Available at University of Arkansas Press, Bookshop, Amazon, and elsewhere.

Praise

“Beneath their placid surfaces, Michelle Ross’ stories ripple with strangeness and wonder. The familiar curdles and begins to taste unfamiliar, sometimes over the course of a few deft pages: a lost baby tooth becomes a haunting presage of mortality; a teenage girl bonds with her troubled mother over their mutual love of slasher flicks; the doll of a miniature man comes strangely alive—or so two aging women believe—and has to be drowned. Ross is a compelling new voice, and we’re lucky she hasn’t told us everything yet.” — Eric Puchner, author of Last Day on Earth

“Oh my god, read this book. Michelle Ross taps in to deep cultural archetypes and gritty contemporary realism with equal shimmering, razor-edged aplomb. She simply owns the page, with a voice, vision, and urgency that stands out from the crowd. There’s So Much They Haven’t Told You is a literary and emotional event.” — Gina Frangello, author of Blow Your House Down

“Whipsmart and lightning quick in their prose, these stories dance along the same razor’s edge as us all, balanced between everyday life and the outlandish, absurd, and sobering certainty of its end. Michelle Ross is an important new talent, a companionable, wise, and often funny voice for these troubled times. I will be eagerly assigning this book to students and pressing it into the hands of my most devoted reader friends.” — Robin Black, author of Life Drawing

“Michelle Ross has written a gorgeous collection. These stories show us how deep and necessary our human connections are—even when we are struggling against each other.
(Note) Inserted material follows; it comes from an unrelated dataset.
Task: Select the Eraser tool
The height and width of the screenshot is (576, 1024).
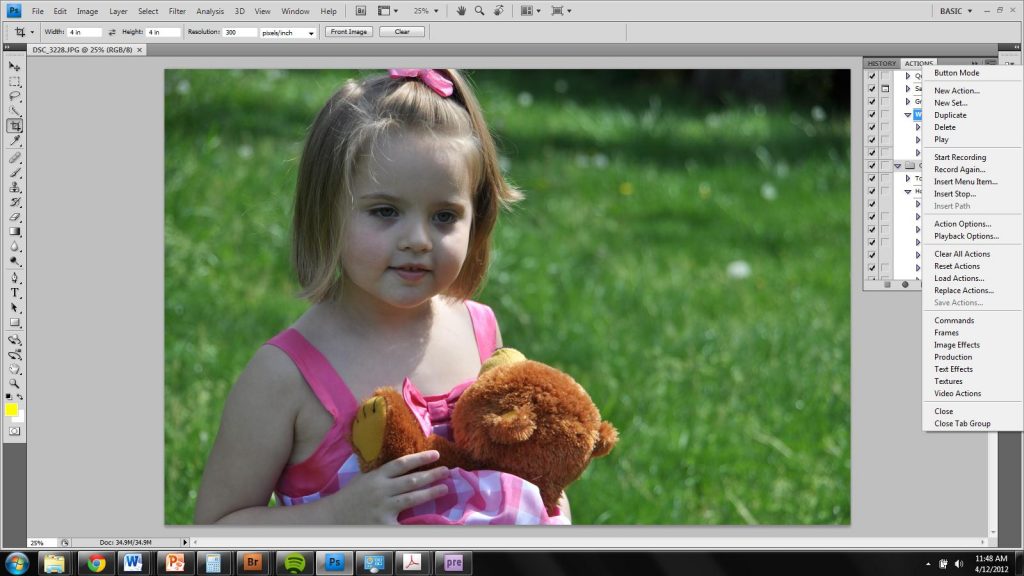Action: 15,216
Ross delivers tour de force storytelling in every powerful story, transporting readers to places that are both intimately familiar and otherworldly. Brutal, beautiful and revelatory, There’s So Much I Haven’t Told You is a book that will grab hold of you and not let go.” — Dana Johnson, author of In the Not Quite Dark

“In There’s So Much They Haven’t Told You, Michelle Ross balances the orderliness of the universe with the chaos of the natural world. Here, lessons on particles and black holes and light serve as a disguise for the collection’s greater lessons on what it means to be human. Over the course of twenty-three haunting stories, families face unfathomable violence, couples are brought together and quietly torn apart, and children learn, at last, to see their parents for who they really are. With a fearlessness and creepiness that put me in mind of the fiction of A.M. Homes, these stories astonish.” — David James Poissant, author of Lake Life

“Ross’ collection is packed with slim, powerful pieces of literature – and she specializes in the things we do to one another. These are bright, beautiful, difficult stories – the kind I want tattooed on my skin.” — Amber Sparks, author of And I Will Never Forgive You

“These are stories about universes, big and small. The universe of planets and black holes and the unknowable universe of another person’s heart. Ross’ characters are always learning. The information they come to sometimes enhances them and sometimes repels them, and often shakes them to the core. I learned some things as well in the time I spent with these pages. Not just about bus accidents and taxidermy, but about the sullen, tender, joyful chaos that connects us to one another.” — Aubrey Hirsch, author of Why We Never Talk About Sugar

“Michelle Ross’ exceptional first collection of short stories, There’s So Much They Haven’t Told You, traffics in dark matter, the murky material that we sense but cannot see, the unconscious and peripheral parts of life that affect us as surely as the parts we recognize as real and concrete. In the uncomfortable spaces of a woman trapped (literally and metaphorically) in a soul-crushing job, another hiding from a shooter (real? imagined?) in a closet full of six year olds, a girl playing serial killer/victim with her mom, or a family fighting over the cremated remains of a loved one at the rattlesnake roundup, Ross digs down to find truth — never afraid of the dirt and grime that, ultimately, give way to moments of grace. Her scientific eye for detail, humor, and humanity blend in stories that are grotesque, compelling, and deeply affecting. An astonishing and accomplished debut.” — Alison Umminger, author of American Girls

“These stories bristle with hard-eyed awareness and cut to the bone. With imagery from horror movies, fairy tales, and aquariums, Ross evokes the comfort and squalor of family love.” — Kathleen Founds, author of When Mystical Creatures Attack!